*** Block opens ***
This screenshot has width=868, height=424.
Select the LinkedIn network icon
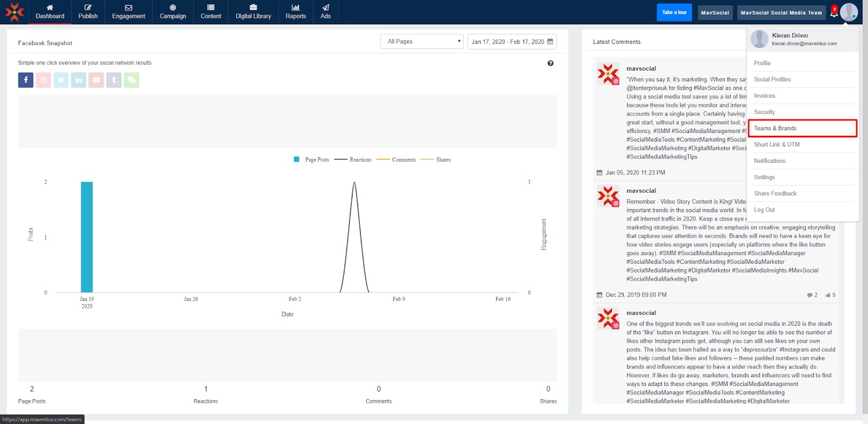[x=79, y=80]
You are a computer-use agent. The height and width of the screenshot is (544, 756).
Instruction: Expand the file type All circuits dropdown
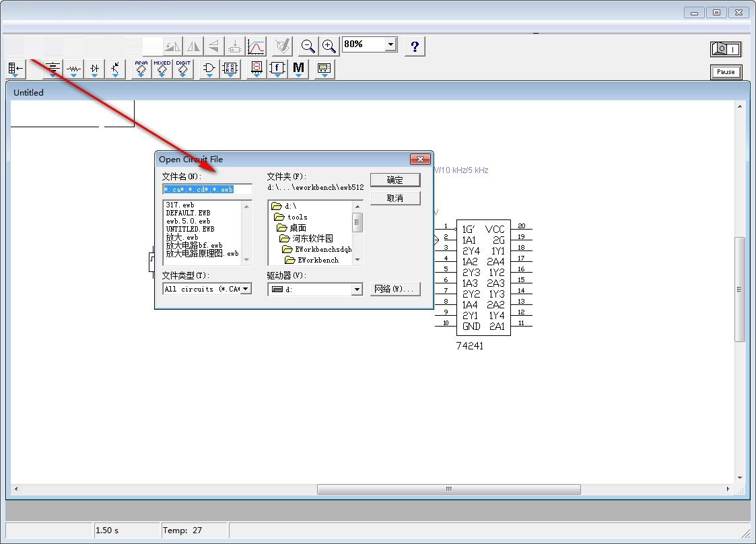(x=246, y=289)
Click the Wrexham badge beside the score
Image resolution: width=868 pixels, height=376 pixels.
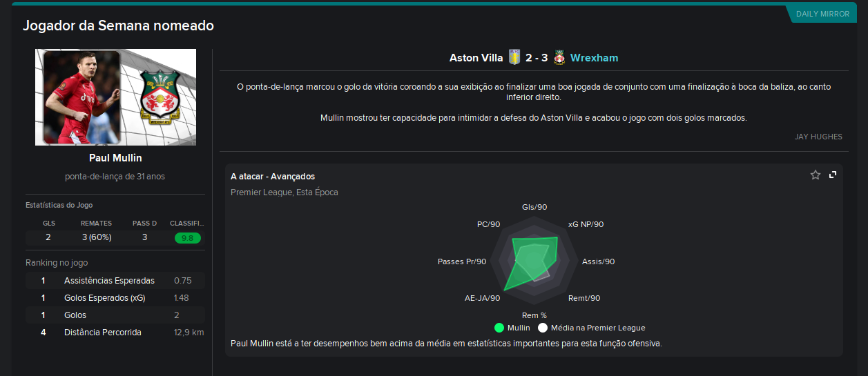coord(559,57)
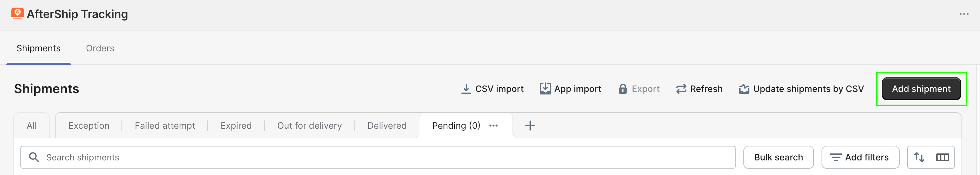Viewport: 980px width, 175px height.
Task: Refresh the shipments list
Action: point(699,89)
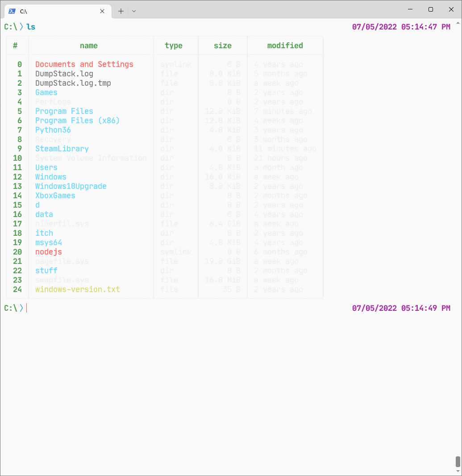Click the name column header
The height and width of the screenshot is (476, 462).
tap(88, 46)
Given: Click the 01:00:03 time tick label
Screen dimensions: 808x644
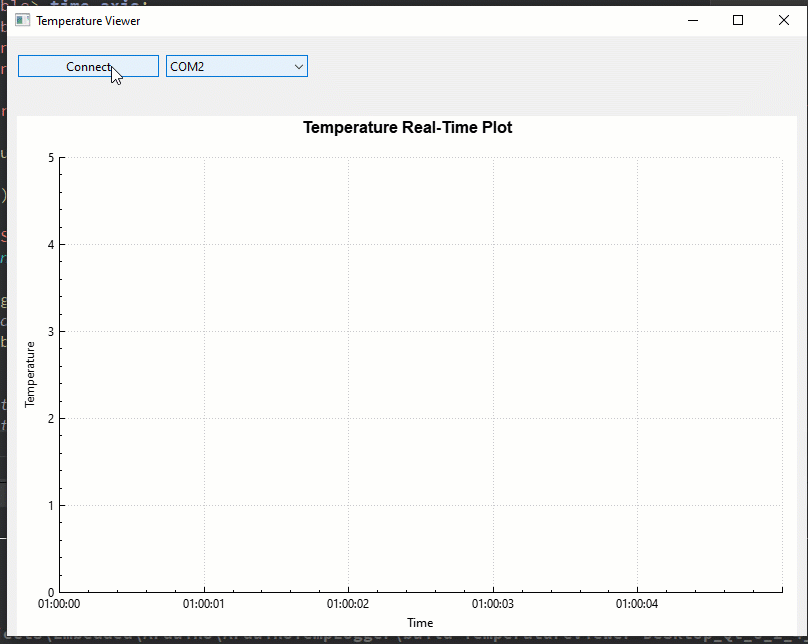Looking at the screenshot, I should (492, 604).
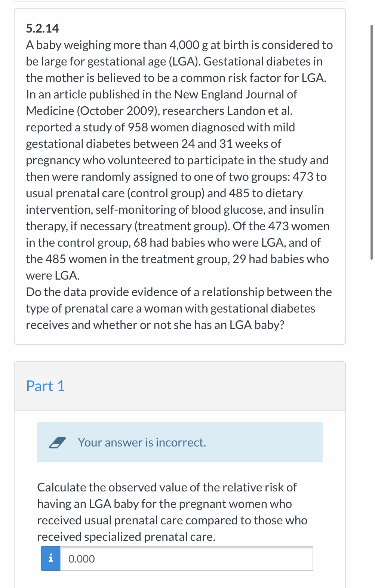The image size is (375, 588).
Task: Click the feedback icon above the question prompt
Action: tap(58, 442)
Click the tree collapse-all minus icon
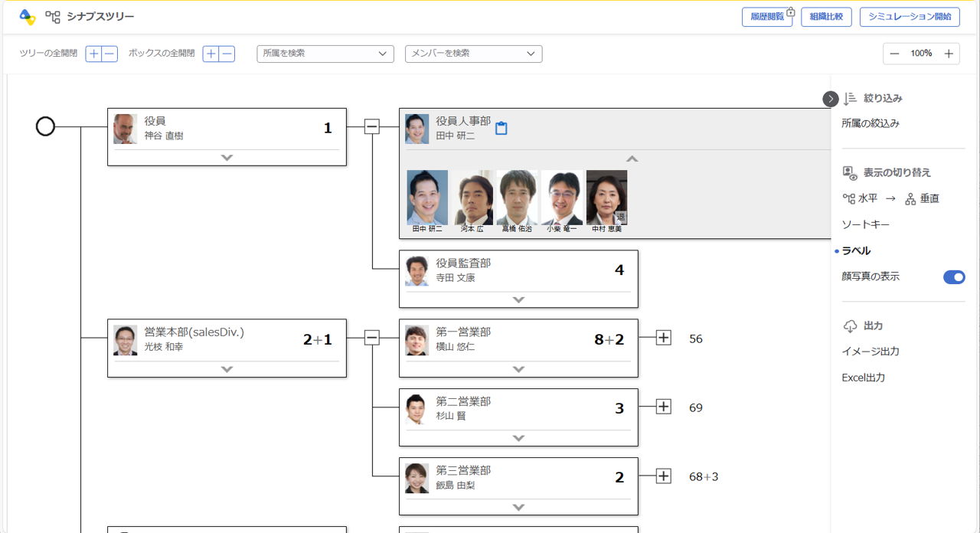This screenshot has height=533, width=980. point(109,54)
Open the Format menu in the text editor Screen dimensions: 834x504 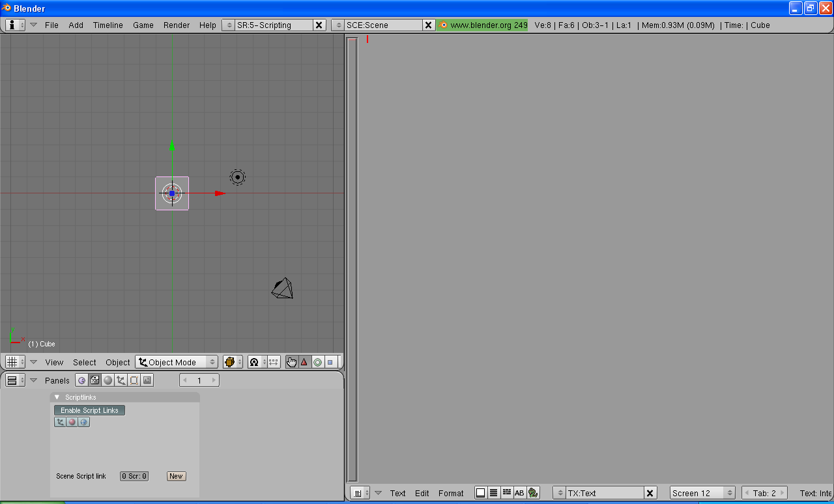(451, 493)
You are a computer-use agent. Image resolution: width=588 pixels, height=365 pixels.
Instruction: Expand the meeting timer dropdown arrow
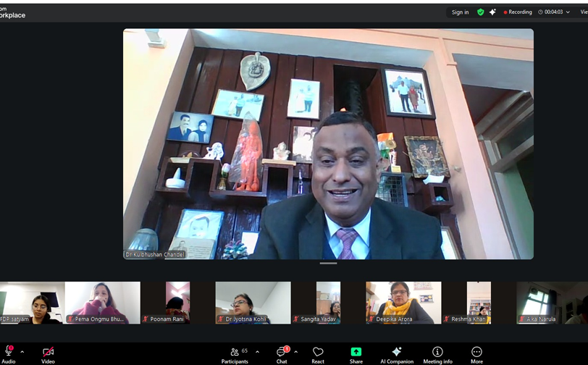point(568,12)
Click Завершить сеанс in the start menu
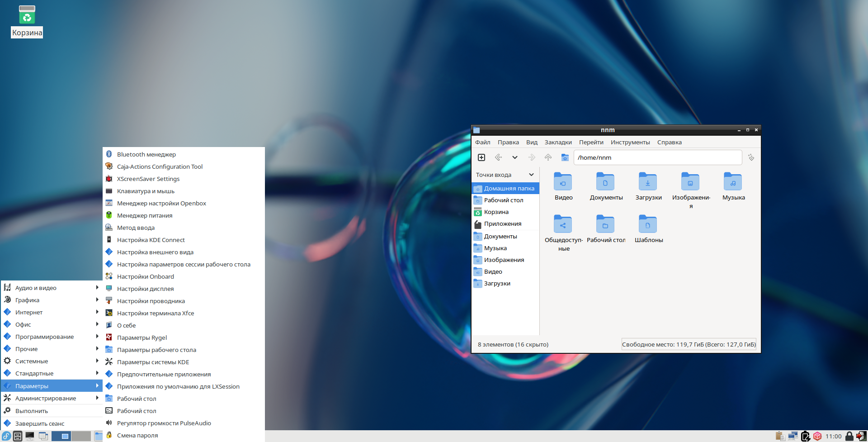The height and width of the screenshot is (442, 868). (x=40, y=423)
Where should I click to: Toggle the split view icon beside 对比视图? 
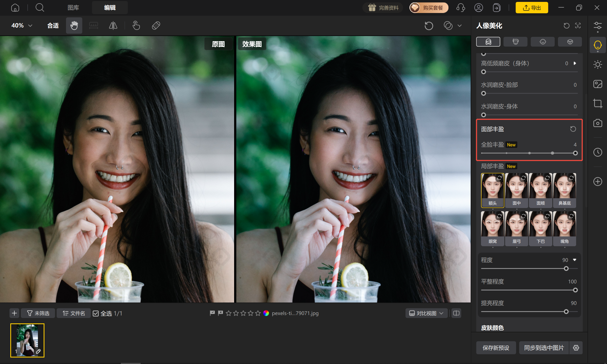click(x=456, y=313)
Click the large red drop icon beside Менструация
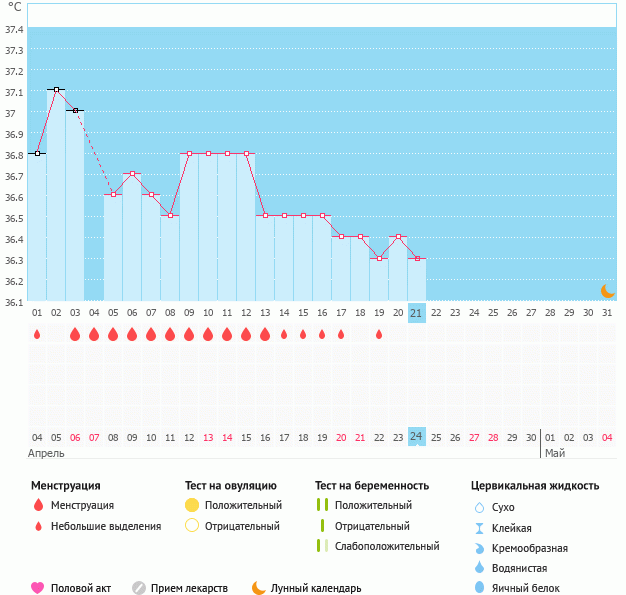 [38, 505]
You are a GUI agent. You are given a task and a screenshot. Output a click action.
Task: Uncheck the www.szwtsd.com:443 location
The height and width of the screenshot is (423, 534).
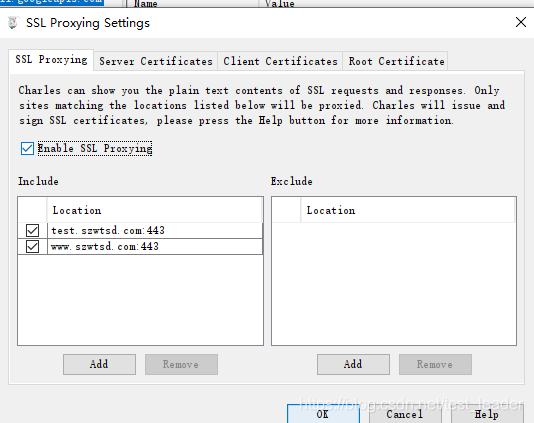[x=32, y=246]
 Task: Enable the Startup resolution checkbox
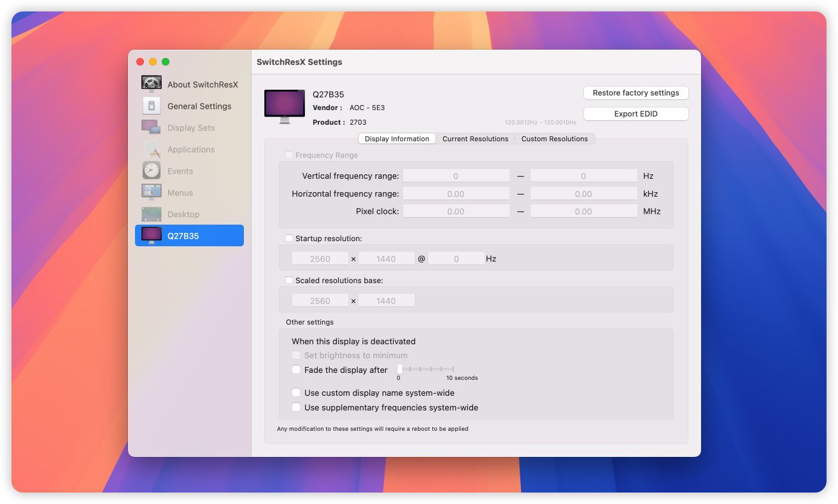(290, 239)
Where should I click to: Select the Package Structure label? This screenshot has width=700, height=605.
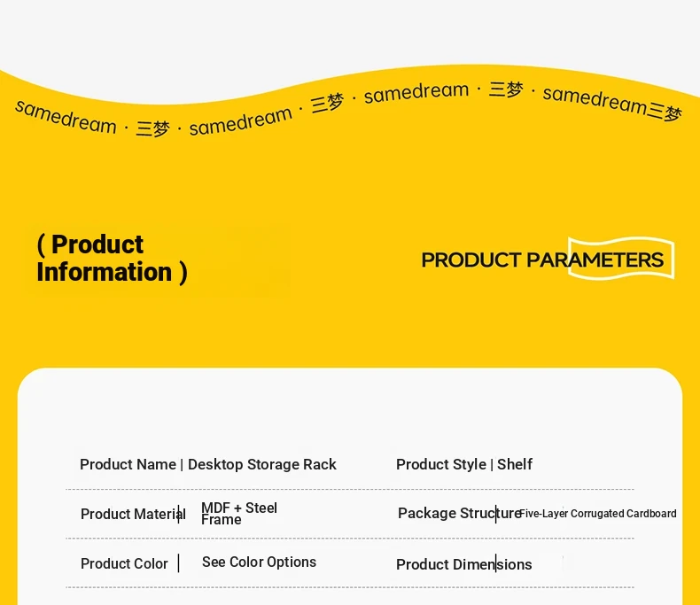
*** Block closes ***
## WHAT YOU SHOULD DO
From the data above, how many lines contain the word "label"? Give the number alone.

## EXERCISE OUTPUT
2